### Angezeigter Text:
######

Ein Interview mit der gehörlosen Sozialarbeiterin Stephanie Raith-Kaudelka

19.02.2011

Stephanie Raith-Kaudelka, geboren in Holzkirchen bei München, studierte Sozialarbeit in Berlin. Sie ist Mutter von zwei kleinen Kindern. Die 31-Jährige ist seit Geburt taub und wuchs als Kind gehörloser Eltern auf; auch ihr Ehemann kann nicht hören. Sie leitet gemeinsam mit Charlotte Peter den an der Freien Universität entwickelten Familienkurs für gehörlose Eltern und hörende Kinder.

Frau Raith-Kaudelka, Sie sind taub, beherrschen aber die Lautsprache. Wie haben Sie eine Sprache sprechen gelernt, die Sie akustisch nicht verstehen?

Das war sehr mühsam, meine hörende Großmutter hat es mir beigebracht.Ich bin taub, mit einem Hörgerät kann ich allerdings viele Geräusche definieren. Das hat das Lernen etwas erleichtert.

Wenn Hörende Sie sprechen hören und ansprechen – führt das zu Missverständnissen?

Ja, oft – manchmal geht dann alles schief – etwa bei Absprachen mit Unternehmen über Renovierungsarbeiten. Dann zücke ich mein Handy oder Block und Stift.

Was macht Sie ärgerlich?

Wenn Fremde auf der Straße in solchen Situationen weggehen, doch das ist seltener geworden. Viele Leute sind offen gegenüber Taubheit, gerade in Berlin. Immer wieder aber verletzt mich die Frage: „Wie lautet Ihre Telefonnummer?“

Wie ist es, wenn Sie reisen?

######

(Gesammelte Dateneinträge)
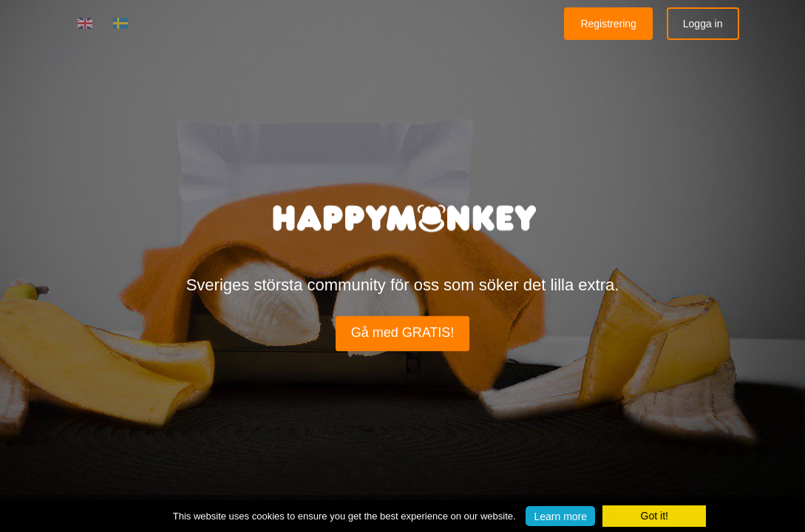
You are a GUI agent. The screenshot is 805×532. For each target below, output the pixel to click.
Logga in (703, 24)
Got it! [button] (654, 516)
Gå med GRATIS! (403, 333)
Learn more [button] (560, 516)
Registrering (608, 24)
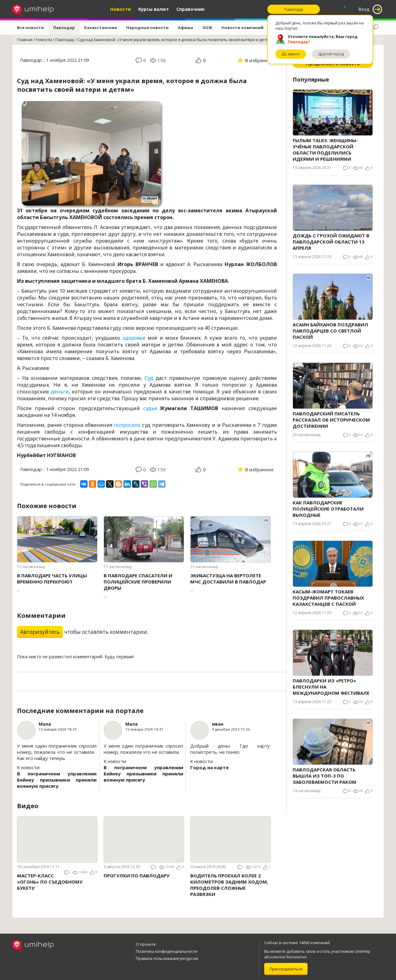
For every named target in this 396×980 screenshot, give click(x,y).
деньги (59, 391)
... (57, 582)
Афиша (185, 27)
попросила (127, 425)
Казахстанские (101, 27)
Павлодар (64, 27)
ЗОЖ (207, 27)
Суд (149, 378)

######

### Aufgabendetails:
Greifen Sie das Interview mit Stephanie Raith-Kaudelka auf und führen Sie es im Anschluss an die Frage „Wie ist es, wenn Sie reisen?“ weiter. Die Zeilen stehen in keinem Zusammenhang mit dem Interview.

### Endergebnis:
Wir Gehörlosen sind ein reisefreudiges Völkchen, wir fliegen praktisch überall hin. Probleme haben wir selten, denn viele von uns können Englisch, das schreiben wir dann auf. Und wenn zum Beispiel ein Grieche auf einer Kykladeninsel mal kein Englisch lesen kann, benutzen wir unsere Hände – denn die Gebärdensprache versteht jeder auf der Welt, auch wenn es vielen nicht bewusst ist.

Gebärden Gehörlose heute häufiger als in Ihrer Kindheit?

Ja, früher haben sich viele Taube für ihre Sprache geschämt. Meine Eltern sind dagegen immer sehr selbstbewusst damit umgegangen. Ich war als Kind auf Demonstrationen zur Anerkennung der Gebärdensprache …

… die seit 2002 in Deutschland offiziell anerkannt ist. Was hat das bewirkt?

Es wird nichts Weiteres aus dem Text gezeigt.